Das «ZQ» kümmert die verzwickte Geschichte des Liedes
wenig, und baut es zum umfangreichsten Stück der CD aus.
Hier wiehern Pferde, lachen Tanzweiber, schmachtet Liebe, trommeln Landsknechte,
apokalyptische Reiter künden von Pest, Krieg, Hunger und Tod. Aber
aus dem Zentralquartett sind keine vier Zupfgeigenhansel geworden, noch
weniger hat es sich schunkelnd zum «blauen Bock» gemacht.

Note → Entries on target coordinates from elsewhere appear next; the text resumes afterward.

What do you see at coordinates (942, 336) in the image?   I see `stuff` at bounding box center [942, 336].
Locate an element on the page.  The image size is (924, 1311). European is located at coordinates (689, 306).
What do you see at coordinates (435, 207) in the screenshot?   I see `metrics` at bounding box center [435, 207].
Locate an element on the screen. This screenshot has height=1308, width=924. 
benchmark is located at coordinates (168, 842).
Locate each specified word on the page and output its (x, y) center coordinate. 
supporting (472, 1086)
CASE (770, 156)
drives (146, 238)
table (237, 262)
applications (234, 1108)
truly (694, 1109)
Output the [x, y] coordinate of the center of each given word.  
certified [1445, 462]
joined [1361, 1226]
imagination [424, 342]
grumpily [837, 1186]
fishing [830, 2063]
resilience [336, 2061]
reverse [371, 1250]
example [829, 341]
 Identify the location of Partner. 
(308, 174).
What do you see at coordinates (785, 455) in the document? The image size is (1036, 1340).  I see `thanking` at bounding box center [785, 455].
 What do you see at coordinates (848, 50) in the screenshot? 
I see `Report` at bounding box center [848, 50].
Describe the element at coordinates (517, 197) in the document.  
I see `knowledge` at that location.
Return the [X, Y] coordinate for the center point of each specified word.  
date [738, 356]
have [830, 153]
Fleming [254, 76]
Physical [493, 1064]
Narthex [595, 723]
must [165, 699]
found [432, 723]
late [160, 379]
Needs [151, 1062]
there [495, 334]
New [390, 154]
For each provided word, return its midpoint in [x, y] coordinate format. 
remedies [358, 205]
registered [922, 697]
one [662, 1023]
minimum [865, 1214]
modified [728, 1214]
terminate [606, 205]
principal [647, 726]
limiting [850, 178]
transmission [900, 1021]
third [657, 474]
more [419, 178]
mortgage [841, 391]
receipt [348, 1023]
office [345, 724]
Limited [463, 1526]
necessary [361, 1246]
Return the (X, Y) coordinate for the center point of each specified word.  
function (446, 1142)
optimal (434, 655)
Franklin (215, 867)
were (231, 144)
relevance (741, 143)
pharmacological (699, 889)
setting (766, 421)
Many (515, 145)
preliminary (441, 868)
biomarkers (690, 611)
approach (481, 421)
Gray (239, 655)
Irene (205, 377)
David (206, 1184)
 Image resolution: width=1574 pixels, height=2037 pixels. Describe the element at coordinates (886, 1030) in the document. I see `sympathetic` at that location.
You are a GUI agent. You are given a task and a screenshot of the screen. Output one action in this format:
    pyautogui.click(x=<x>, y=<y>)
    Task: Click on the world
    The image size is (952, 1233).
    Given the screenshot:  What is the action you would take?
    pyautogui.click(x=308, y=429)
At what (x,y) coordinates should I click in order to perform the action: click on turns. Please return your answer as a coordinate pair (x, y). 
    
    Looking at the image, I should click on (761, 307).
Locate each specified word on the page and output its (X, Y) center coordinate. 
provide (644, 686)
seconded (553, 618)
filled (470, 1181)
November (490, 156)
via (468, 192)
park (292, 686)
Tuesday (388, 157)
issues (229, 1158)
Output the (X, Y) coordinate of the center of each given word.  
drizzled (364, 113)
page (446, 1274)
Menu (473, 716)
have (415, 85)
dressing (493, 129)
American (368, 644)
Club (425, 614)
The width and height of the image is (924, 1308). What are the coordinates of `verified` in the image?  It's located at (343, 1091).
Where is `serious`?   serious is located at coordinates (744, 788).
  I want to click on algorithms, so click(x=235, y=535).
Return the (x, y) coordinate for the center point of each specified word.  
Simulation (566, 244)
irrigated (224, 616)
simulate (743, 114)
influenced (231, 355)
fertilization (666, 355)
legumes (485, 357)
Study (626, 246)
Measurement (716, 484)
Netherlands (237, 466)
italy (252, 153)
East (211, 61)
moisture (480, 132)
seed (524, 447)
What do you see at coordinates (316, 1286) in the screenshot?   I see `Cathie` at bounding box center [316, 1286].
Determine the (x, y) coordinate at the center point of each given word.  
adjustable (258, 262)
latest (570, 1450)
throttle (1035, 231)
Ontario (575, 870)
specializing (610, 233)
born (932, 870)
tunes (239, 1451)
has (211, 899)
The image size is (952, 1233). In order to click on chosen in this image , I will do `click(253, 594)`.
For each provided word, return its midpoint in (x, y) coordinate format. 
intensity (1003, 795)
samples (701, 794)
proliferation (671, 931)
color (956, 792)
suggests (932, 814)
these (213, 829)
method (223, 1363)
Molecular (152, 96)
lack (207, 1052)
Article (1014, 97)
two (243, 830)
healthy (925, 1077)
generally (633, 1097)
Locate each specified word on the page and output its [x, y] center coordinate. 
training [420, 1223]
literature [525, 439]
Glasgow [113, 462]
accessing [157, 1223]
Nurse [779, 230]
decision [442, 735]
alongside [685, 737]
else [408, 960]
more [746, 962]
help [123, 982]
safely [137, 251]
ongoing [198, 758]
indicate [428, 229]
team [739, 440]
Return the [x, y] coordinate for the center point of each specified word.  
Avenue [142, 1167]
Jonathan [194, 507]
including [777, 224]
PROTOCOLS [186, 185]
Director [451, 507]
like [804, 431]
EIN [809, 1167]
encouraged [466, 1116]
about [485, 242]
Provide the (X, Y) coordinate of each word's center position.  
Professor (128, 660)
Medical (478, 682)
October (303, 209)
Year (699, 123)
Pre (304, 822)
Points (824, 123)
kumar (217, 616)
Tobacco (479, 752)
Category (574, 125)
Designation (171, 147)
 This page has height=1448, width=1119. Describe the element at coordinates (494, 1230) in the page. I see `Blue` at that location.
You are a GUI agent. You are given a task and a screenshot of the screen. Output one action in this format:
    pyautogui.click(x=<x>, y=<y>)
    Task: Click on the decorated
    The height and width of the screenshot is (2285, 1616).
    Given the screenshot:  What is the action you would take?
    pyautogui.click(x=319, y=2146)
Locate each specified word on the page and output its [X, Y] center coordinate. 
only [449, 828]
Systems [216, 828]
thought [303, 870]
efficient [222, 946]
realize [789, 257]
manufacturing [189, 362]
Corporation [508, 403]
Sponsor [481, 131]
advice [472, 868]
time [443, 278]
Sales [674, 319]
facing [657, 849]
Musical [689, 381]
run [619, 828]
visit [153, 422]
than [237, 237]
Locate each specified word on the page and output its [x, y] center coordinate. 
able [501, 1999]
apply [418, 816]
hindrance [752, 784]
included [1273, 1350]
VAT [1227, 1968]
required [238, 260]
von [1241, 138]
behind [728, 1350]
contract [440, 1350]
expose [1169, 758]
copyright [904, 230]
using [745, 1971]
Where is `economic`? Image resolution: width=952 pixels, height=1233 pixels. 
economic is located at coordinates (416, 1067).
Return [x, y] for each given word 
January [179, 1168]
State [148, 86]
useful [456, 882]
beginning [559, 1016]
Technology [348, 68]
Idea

Und gerade deshalb werden die Lieder nicht dem Spott preisgegeben, nicht
denunziert. Mit diesen Stücken, einerseits fest gefügt, andererseits
in explosiven Improvisationsstrecken schwelgend, ist es so ähnlich
wie mit der Gegensätzlichkeit der Begriffe «zentrifugal»
und «zentripetal»: sie wandern «aus teutschen Landen»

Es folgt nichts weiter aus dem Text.